* _WORK TASK_
For the data below, transcribe the part that opens with the line containing "The height and" and closes with the line containing "This screenshot has height=954, width=1380.", exactly and with no pictures.

* _INFORMATION SUPPLIED_

*-*-*

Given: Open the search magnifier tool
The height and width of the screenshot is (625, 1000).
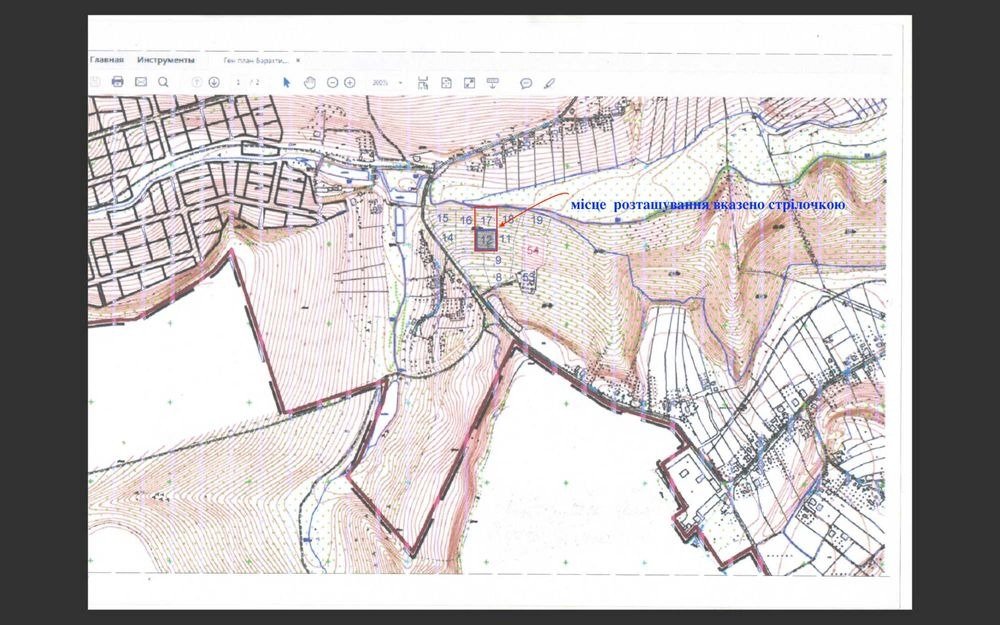Looking at the screenshot, I should point(163,82).
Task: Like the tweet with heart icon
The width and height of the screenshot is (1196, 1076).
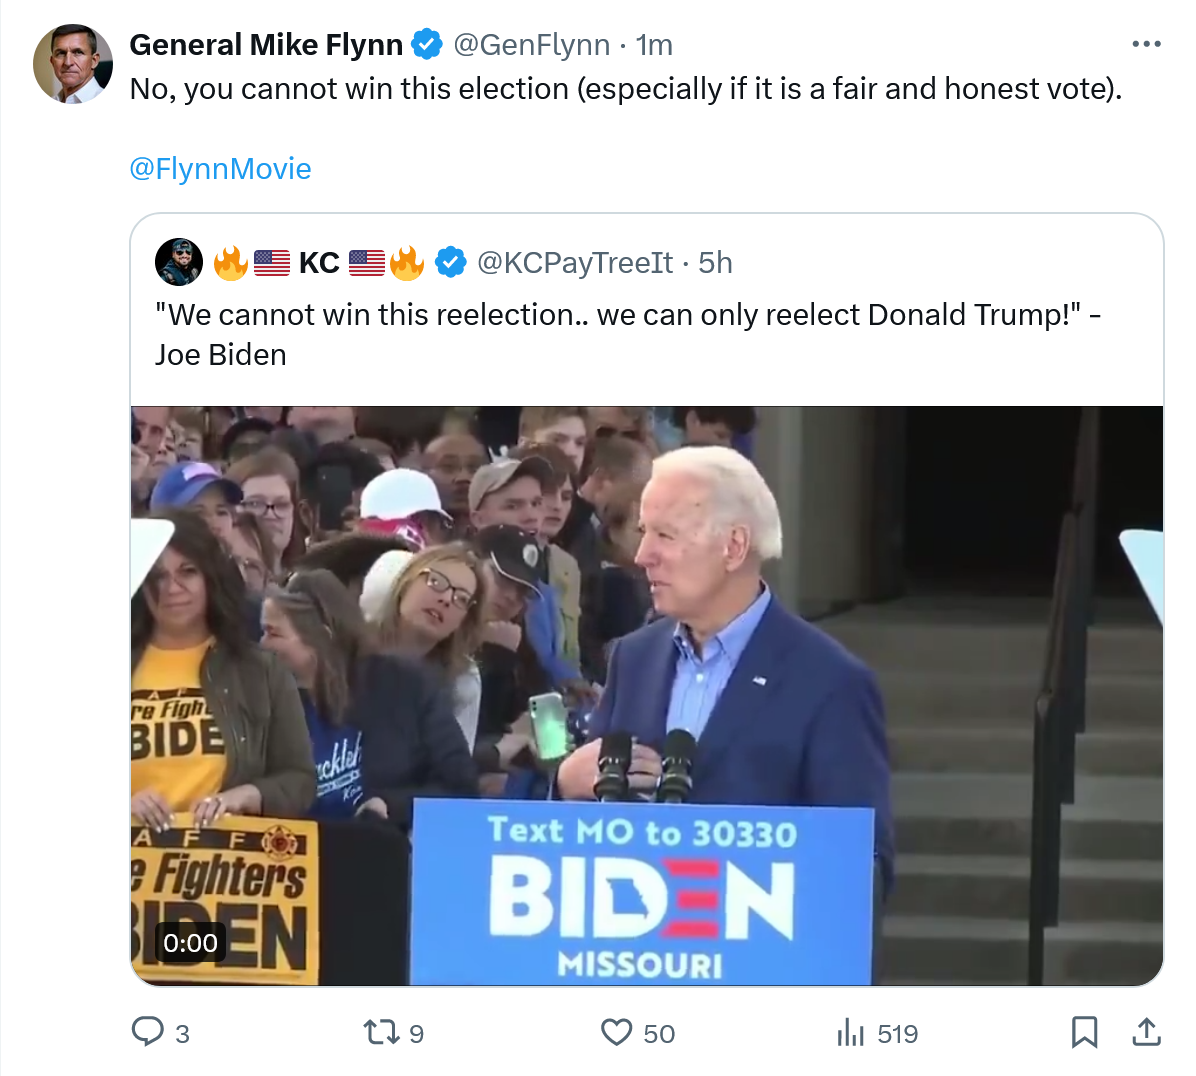Action: pos(616,1032)
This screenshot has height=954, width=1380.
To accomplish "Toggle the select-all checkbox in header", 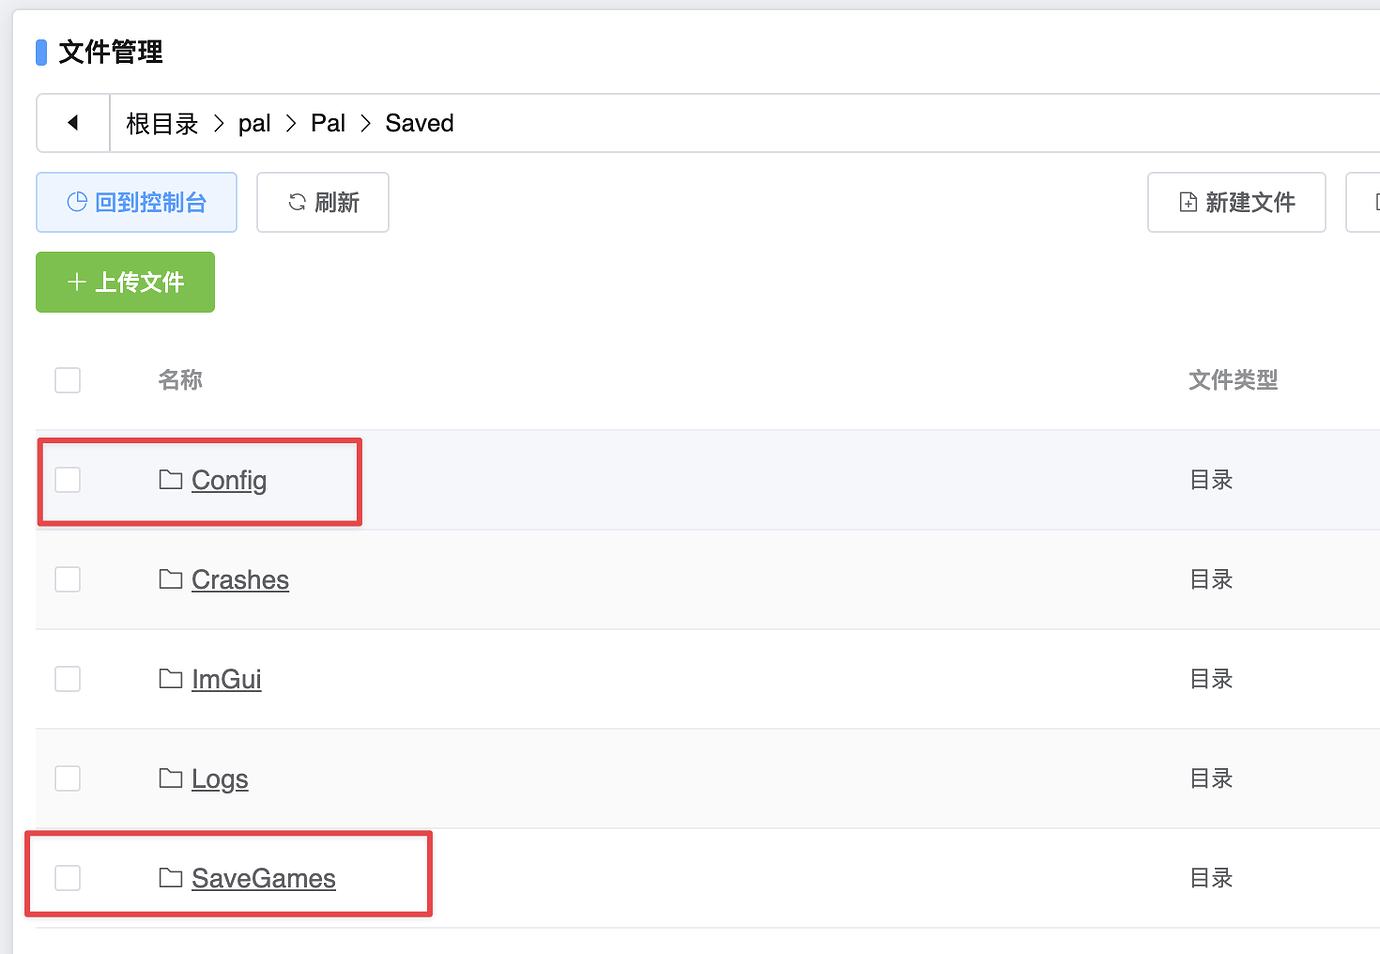I will [68, 380].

*-*-*

* _EXERCISE RESULT_
The height and width of the screenshot is (625, 1000).
Looking at the screenshot, I should point(163,82).
Task: Like the tweet with heart icon
The width and height of the screenshot is (1196, 1076).
Action: pos(616,1032)
This screenshot has height=954, width=1380.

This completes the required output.